=== WHAT IS REQUIRED ===
Leave the images out, and otherwise write out each entry exactly.

Segment Start: MATERIAL TO PROCESS

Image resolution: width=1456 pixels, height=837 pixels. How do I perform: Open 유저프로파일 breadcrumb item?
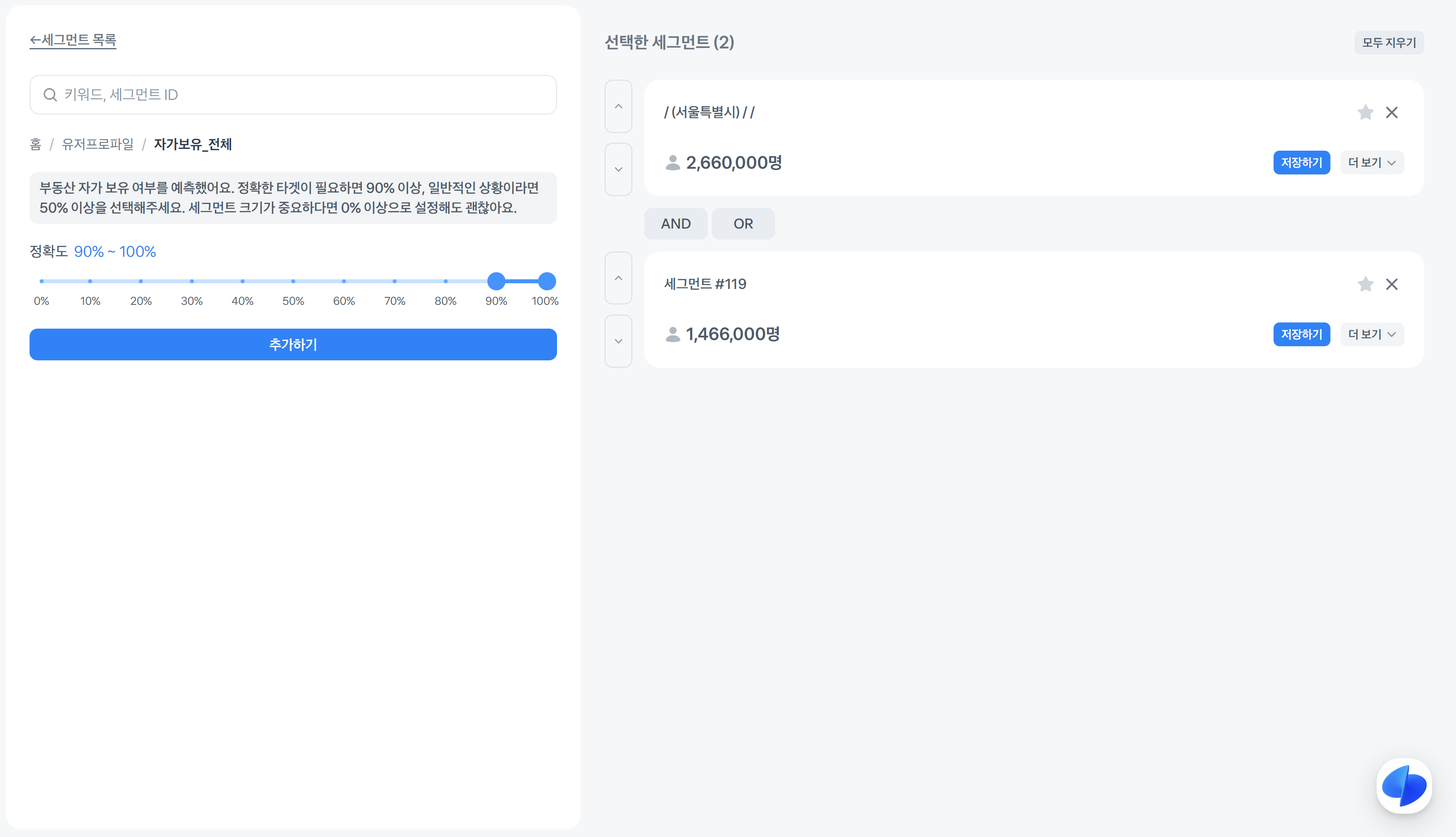tap(97, 144)
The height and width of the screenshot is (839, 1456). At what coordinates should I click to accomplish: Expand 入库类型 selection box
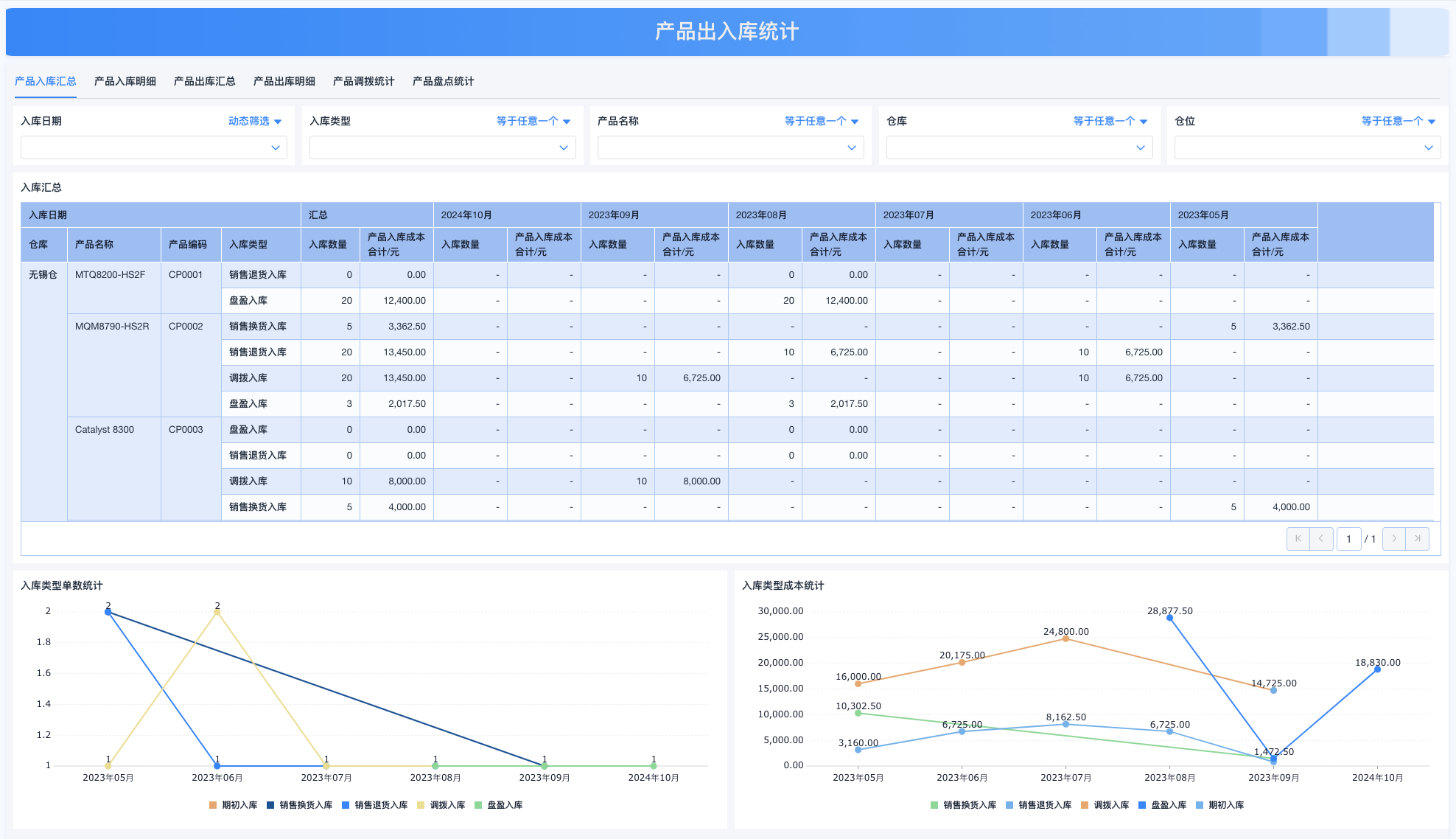tap(442, 147)
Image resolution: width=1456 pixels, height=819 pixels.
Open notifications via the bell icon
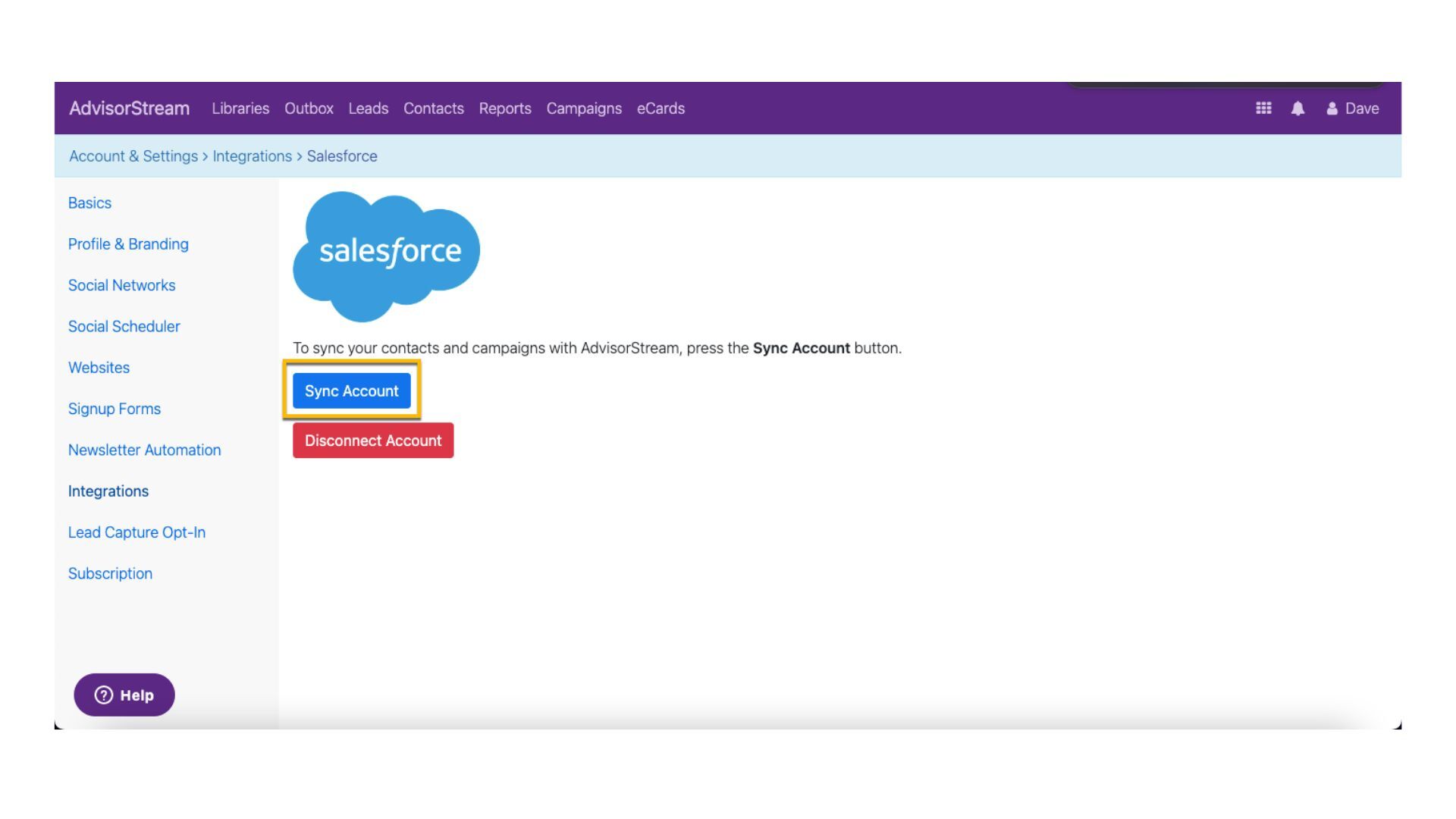[x=1298, y=108]
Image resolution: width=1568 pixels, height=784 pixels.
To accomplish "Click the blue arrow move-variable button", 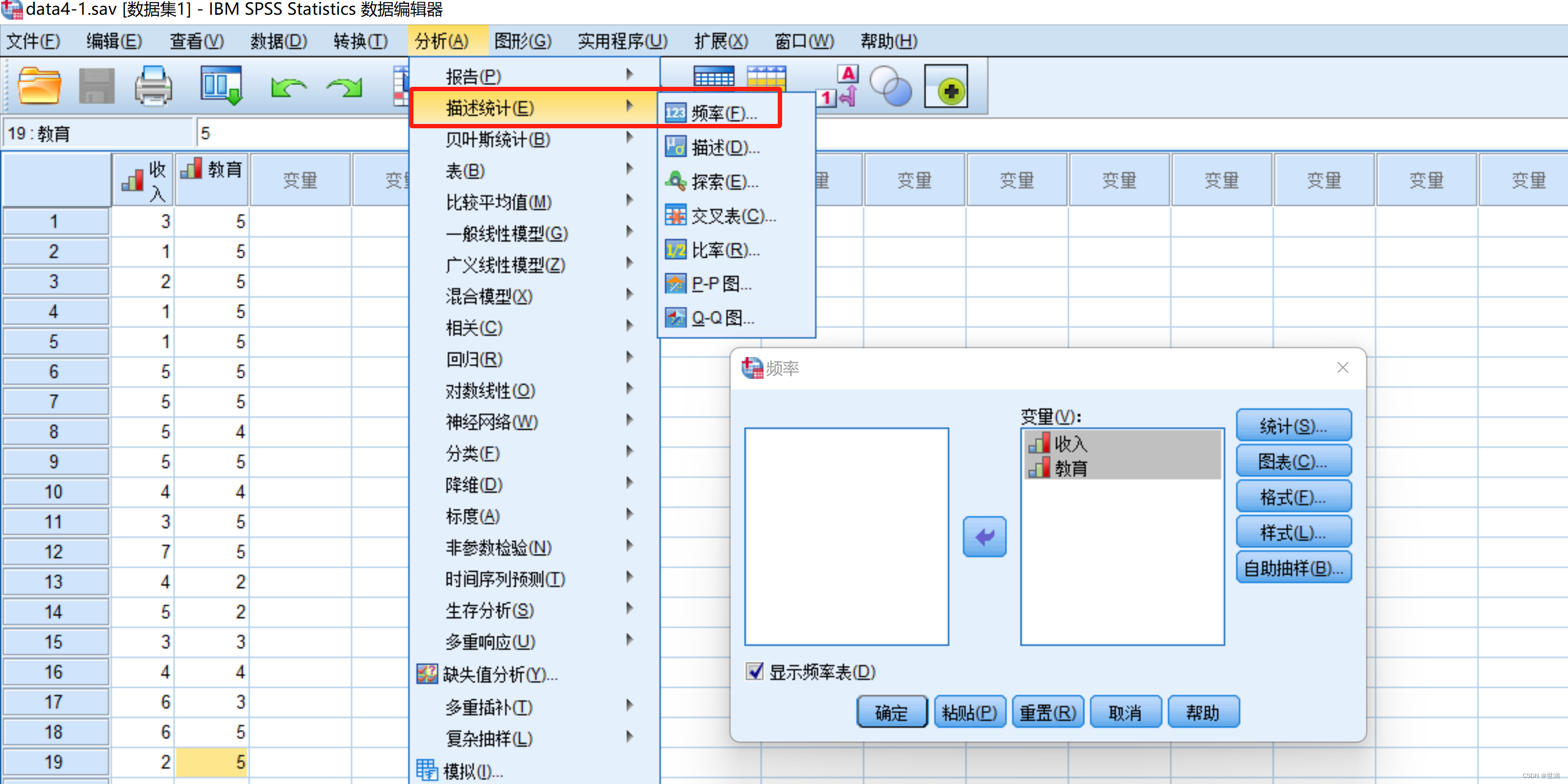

Segment End: MATERIAL TO PROCESS

=== RESPONSE TO THIS TASK ===
Image resolution: width=1456 pixels, height=837 pixels. How do I perform: Open 유저프로파일 breadcrumb item?
tap(97, 144)
The height and width of the screenshot is (839, 1456). At what coordinates should I click to accomplish: Expand 入库类型 selection box
tap(442, 147)
Image resolution: width=1456 pixels, height=819 pixels.
Open notifications via the bell icon
[x=1298, y=108]
Image resolution: width=1568 pixels, height=784 pixels.
To accomplish "Click the blue arrow move-variable button", 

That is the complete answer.